This month there was a big strike at the railroad. The railroad workers first paralyzed freight traffic on the tenth of August and then passenger traffic on the eleventh. The whole strike action lasted until Friday 13 August.

The Gewerksachaft deutscher Lokomotivführer (GDL) is demanding a salary increase of 3.2 percent over 28 months and a Corona bonus of 600 euros. In addition, the strike is also directed against the cancellation of the company supplementary pension which the railroad terminated at the end of 2020 without replacement. This means that if, from 2021, Deutsche Bahn stops paying contributions for a 45-year-old train driver today, the company pension will then only amount to 100 euros at retirement instead of the current 150 euros.

This is not a particularly high demand, given that the upcoming inflation rate is 3.8 percent, so that the demanded salary increase does not even fully compensate for this. Nevertheless, the media and the management are launching crude agitation against the strikers.
Railroad board member Martin Seiler, for example, speaks of an "attack on the whole country".
The Bild Zeitung calls the strike "lacking solidarity" and the FAZ asks how the government can allow a "small but powerful union with 25,000 members to take the whole of society hostage again and again."

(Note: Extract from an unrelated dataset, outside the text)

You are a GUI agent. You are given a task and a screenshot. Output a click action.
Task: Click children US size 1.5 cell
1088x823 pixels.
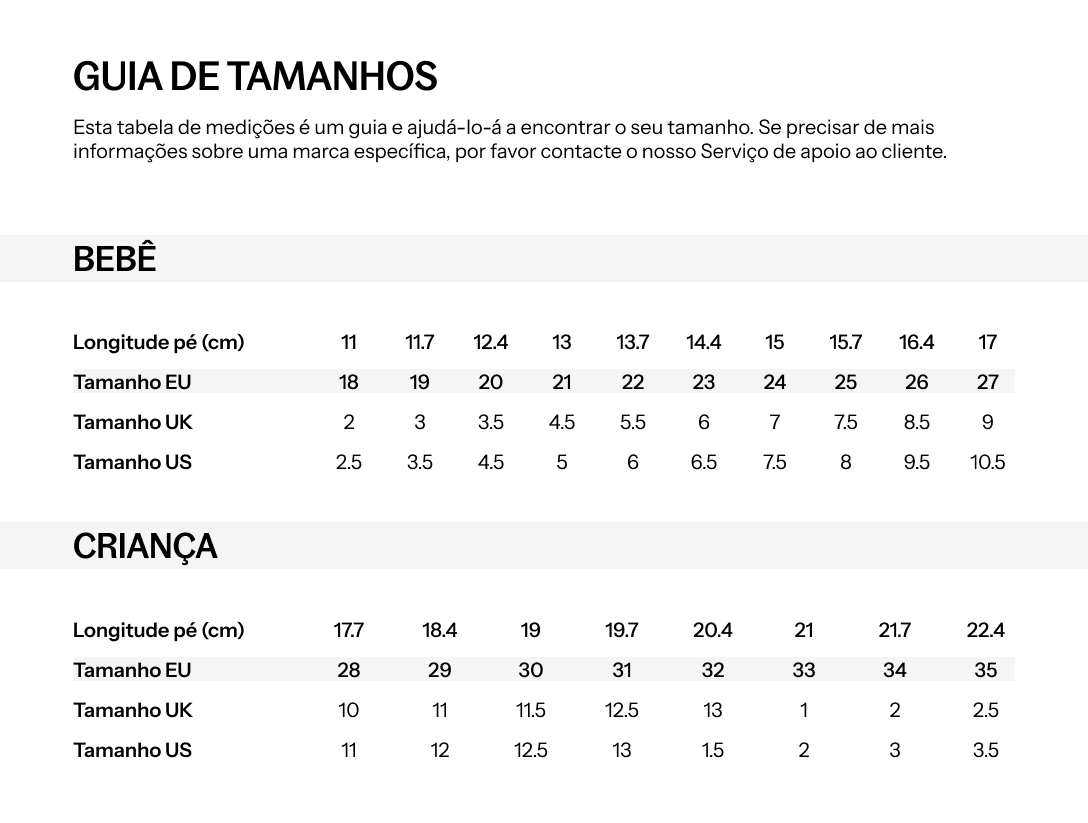coord(713,750)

This agitation also shows results. Many people know that colleagues have been upset about the strike in the last few days and have scolded the striking railroad workers. That is why it is important to take a correct stand on this issue.

Was there ever any other way for us workers to fight for better working conditions than strike and political struggle?
Rights like the 8 hour day were not won by pleading with the capitalists. They were won by organized workers through strike and bloody class struggle.
The members and supporters of the GDL are waging an economic struggle to assert the interests of the workers against the company that exploits them. This is absolutely and perfectly legitimate and the problem is not that the strike is too radical but, on the contrary, that it is not radical enough. If the GDL were to conduct this strike indefinitely until the demands were met, Deutsche Bahn would have no choice but to meet the demands of the strikers. That the GDL is not doing this is a problem, because obviously the majority of the strikers want to continue the strike. GDL chairman Weselsky says that it would have been difficult for the striking colleagues to end the strike after the planned date. Continuing it would have been the right thing to do. In the end, the GDL leadership does not fully represent the interests of the workers, but wants to negotiate compromises between the workers and the company. That is precisely why it is important that we as the working class also resolutely assert our interests against the right-wing union leadership.